Abstract / Overview
Subagents are one of the most useful ideas in modern AI work. Instead of making one agent do everything from start to finish, you give parts of the work to smaller agents. One may inspect the code. Another may search for bugs. Another may read docs. The main agent then collects the outputs and gives you one final answer.
Today, this idea is most clearly documented by OpenAI in Codex. OpenAI says Codex can spawn specialized agents in parallel, route follow-up instructions, wait for results, and return a combined response. OpenAI also says these workflows are usually triggered when you explicitly ask for subagents or parallel work.
This matters because AI work is getting bigger. ChatGPT agent can already browse the web, work with uploaded files, connect to outside data sources, fill out forms, and edit spreadsheets while you stay in control. Subagents take that larger agent idea and make it more scalable for complex tasks, especially coding and review work.
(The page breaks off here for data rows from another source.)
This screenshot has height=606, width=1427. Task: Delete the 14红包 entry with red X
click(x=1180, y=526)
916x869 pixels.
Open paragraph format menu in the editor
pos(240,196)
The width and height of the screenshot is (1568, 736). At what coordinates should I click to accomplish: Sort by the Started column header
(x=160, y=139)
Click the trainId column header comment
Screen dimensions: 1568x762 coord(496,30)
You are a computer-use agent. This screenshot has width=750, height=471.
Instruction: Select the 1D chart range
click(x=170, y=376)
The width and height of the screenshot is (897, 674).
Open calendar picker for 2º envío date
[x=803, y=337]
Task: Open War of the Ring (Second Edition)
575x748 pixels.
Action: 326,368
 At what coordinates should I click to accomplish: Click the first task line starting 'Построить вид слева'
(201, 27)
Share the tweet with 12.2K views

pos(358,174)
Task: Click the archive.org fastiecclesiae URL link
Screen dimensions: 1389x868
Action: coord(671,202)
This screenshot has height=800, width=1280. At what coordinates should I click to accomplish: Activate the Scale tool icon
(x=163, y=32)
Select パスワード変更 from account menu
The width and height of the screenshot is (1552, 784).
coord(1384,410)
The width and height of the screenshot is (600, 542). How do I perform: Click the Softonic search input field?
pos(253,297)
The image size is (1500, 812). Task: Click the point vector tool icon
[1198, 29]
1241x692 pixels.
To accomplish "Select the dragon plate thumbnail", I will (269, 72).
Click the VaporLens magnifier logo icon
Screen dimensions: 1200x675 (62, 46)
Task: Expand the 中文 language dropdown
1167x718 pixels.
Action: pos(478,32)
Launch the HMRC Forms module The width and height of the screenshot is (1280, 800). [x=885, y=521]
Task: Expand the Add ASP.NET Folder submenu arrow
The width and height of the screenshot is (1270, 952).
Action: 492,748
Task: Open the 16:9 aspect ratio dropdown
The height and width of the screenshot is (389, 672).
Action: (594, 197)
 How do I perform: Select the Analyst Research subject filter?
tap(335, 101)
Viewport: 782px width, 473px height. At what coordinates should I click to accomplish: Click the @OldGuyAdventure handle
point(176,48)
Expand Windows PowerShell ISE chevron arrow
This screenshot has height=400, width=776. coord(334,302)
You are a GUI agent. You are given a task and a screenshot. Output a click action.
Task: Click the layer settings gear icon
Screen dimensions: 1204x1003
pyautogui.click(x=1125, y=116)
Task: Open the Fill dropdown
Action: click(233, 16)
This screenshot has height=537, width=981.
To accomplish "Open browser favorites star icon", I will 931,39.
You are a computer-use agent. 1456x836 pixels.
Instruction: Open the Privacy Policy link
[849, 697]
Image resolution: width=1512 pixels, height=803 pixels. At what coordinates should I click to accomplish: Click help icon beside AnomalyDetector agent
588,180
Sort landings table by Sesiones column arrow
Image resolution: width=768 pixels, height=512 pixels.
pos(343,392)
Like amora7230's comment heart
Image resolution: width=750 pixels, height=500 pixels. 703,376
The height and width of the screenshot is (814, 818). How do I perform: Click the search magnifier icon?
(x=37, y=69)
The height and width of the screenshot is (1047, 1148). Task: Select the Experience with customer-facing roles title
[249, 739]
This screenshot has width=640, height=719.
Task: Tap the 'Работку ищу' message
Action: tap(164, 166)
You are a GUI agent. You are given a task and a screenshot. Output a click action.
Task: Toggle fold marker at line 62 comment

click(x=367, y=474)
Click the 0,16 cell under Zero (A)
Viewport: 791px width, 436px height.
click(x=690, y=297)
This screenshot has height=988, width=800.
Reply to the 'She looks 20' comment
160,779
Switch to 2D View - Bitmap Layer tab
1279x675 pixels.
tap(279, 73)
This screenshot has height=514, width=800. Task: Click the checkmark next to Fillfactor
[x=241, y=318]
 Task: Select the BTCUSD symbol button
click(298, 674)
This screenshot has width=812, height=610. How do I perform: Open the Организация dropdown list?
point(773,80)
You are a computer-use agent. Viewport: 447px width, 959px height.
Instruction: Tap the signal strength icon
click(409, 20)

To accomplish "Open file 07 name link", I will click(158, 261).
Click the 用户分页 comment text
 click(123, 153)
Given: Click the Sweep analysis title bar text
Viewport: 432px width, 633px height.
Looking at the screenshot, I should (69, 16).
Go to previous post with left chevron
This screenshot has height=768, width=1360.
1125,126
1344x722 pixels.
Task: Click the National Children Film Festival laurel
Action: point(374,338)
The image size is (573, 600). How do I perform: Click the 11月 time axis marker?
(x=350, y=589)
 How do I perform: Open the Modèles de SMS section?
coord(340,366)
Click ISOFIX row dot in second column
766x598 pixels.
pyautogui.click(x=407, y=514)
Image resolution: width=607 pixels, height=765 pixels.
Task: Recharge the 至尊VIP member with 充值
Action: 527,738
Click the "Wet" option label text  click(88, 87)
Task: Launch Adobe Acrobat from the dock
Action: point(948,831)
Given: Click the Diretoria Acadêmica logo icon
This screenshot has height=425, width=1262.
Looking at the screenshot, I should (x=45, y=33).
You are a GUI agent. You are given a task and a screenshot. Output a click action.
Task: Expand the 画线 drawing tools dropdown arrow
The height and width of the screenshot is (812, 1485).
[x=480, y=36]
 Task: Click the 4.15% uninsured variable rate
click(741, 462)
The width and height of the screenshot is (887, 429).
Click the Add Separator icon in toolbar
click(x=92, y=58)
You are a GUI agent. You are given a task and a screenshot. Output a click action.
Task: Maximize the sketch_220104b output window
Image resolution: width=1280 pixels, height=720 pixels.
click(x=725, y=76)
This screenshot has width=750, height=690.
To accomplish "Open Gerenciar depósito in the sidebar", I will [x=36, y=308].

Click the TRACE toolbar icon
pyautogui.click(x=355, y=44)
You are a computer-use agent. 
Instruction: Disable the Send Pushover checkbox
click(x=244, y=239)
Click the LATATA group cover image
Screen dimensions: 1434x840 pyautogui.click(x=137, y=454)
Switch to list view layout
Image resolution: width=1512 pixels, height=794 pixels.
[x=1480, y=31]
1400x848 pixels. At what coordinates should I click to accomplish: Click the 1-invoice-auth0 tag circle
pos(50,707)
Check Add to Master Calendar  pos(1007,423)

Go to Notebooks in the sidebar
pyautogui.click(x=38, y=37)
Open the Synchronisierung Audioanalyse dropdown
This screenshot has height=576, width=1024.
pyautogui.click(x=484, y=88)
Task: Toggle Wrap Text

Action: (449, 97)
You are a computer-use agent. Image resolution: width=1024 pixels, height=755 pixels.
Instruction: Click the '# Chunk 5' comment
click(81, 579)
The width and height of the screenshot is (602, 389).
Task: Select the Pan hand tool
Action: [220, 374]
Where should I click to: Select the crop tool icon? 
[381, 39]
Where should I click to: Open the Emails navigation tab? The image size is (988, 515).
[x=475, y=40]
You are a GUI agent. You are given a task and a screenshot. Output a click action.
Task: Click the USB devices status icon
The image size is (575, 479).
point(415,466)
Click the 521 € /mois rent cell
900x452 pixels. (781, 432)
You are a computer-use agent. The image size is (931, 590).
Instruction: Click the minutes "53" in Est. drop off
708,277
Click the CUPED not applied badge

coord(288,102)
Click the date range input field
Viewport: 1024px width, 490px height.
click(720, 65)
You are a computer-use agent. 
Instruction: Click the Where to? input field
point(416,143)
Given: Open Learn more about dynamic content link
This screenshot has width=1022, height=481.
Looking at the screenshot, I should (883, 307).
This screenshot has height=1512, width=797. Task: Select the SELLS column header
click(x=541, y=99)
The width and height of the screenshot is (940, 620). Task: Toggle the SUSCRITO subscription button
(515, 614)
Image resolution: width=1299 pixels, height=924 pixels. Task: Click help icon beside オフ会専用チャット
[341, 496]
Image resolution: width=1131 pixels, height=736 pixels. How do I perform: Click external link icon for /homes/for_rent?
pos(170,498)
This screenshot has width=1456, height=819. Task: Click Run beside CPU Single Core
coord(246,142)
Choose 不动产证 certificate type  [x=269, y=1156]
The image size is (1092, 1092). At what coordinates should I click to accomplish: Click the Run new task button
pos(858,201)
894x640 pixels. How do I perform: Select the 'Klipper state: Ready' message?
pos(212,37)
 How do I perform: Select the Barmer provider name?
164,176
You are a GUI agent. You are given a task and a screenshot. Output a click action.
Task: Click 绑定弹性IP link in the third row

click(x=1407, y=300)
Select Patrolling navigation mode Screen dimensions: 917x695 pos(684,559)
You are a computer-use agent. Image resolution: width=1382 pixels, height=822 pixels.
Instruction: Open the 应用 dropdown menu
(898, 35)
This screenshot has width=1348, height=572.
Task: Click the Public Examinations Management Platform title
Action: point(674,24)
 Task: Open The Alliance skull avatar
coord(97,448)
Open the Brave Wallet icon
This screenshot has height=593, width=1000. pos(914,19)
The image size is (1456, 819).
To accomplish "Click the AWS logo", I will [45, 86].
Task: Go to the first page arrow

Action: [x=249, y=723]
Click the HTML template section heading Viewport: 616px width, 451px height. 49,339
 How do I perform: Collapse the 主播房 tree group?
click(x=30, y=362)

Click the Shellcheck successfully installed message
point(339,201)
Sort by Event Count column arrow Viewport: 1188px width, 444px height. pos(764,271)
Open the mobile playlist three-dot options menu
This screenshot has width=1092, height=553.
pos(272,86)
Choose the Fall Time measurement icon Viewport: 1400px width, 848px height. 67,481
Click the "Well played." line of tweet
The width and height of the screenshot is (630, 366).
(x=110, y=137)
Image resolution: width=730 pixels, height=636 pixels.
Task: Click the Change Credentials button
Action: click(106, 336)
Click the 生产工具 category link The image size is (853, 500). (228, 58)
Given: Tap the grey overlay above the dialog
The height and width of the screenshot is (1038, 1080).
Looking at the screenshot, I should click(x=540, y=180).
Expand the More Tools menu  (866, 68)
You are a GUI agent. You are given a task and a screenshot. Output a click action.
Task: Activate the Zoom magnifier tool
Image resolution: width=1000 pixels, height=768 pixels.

If your team wants help designing practical agent workflows, governance rules, and production-ready AI systems, C# Corner Consulting is a strong place to start.
![Chatgpt Subagents]()
Conceptual Background
What a subagent is
A subagent is a smaller agent that works under a parent agent. The parent agent is the coordinator. It decides what to delegate, when to wait, and how to combine the results. OpenAI’s Codex docs describe this as orchestration across agents, including spawning subagents, routing instructions, waiting for outputs, and closing agent threads.
In simple words:
The main agent is the manager.
Subagents are specialists.
The final answer comes back as one combined result.
How is this different from a normal ChatGPT answer
A normal answer is usually one model run that reasons through the whole prompt. A subagent workflow breaks the job into separate work streams. This is helpful when the task has clearly separable parts, such as:
Where subagents fit in the ChatGPT world
Here is the current practical picture from official OpenAI material:
ChatGPT agent is the broad product experience for reasoning, research, and action on your behalf. It can use tools like browsing and file work.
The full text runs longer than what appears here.